A Home Health Nurse does almost everything that a hospital nurse does. Sometimes more, because the facilities are only what is or is made available in the home. Primarily, we do the assessments of systems, wounds, I.V. sites, meds, any treatments, blood draws, IV flushes, dressing changes, or wound care the doctor has ordered, and teaching as indicated. It may be how to do the I.V. medication and flushes by himself or a family member, using aseptic technique; how to change the wound/ulcer dressing using correct procedure per MD orders; effects and side effects of unfamiliar or new medications; and any other physiology/dietary teaching relevant to the patient's condition or predispositions in order to prevent complications or recurrence. Safety teaching is an always present need, especially if a person lives alone. Teaching is done according to need, and in some situations homes are filthy, laden with pet hair and/or excrement, cluttered, poorly lighted, etc. , or immaculate palaces.
It is your choice in how to do the necessary teaching, taking into consideration exactly what situation and mental capabilities you are dealing with. Sometimes miracles do occur. Writing instructions for the nurse who may come in your absence is also your responsibility.

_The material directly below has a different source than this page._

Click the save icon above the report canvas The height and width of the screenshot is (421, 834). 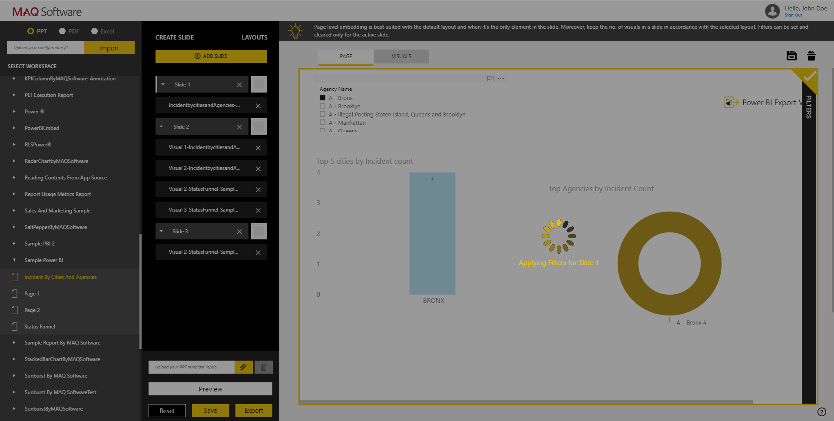tap(791, 56)
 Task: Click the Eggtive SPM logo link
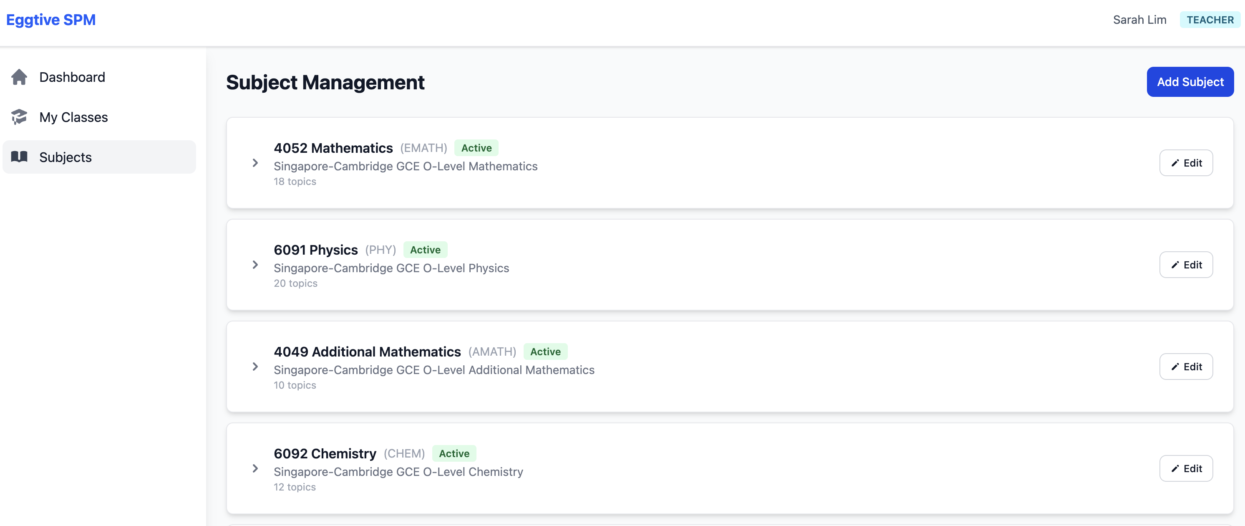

Reporting unusual signs or symptoms, changes in wounds, signs of infection, new pains or uncontrolled pain to the MD is your responsibility, as is making sure there is adequate follow-up so the ball doesn't get dropped with no resolve.
Then, of course, since the government stuck their noses in and began a temporary "sample" data collection on each patient to see if home health care is worthwihile, there is also a booklet of extra questions to be answered every 6 weeks and at specified other times, as, after a hospitalization. These documentations proved so well that home healthcare is worthwhile, that the "temporary" "sample" turned into a "required" amount of additional paperwork, which takes much nursing care time AWAY from the patient. It does, of course, provide quite a number of government workers with a guaranteed job. What I am saying is that the government has made the paperwork requirements in home health nursing almost insurmountable. Paperwork to patient care ratio is about 3:1 because of this creation.
It is enjoyable work because you meet hundreds of people of every different character and demeanor that you can imagine. You are also quite independent and have a lot of freedom to schedule your own day without a supervisor (who most probably has less experience and education
than you do!) breathing down your back.
It is an experience unlike any you will ever have in a hospital or other institutional setting because you have an extremely unique opportunity to think and create and resolve and teach! This is a very rewarding field of nursing.
If you choose to use any of this in your need, Melissa, go right ahead.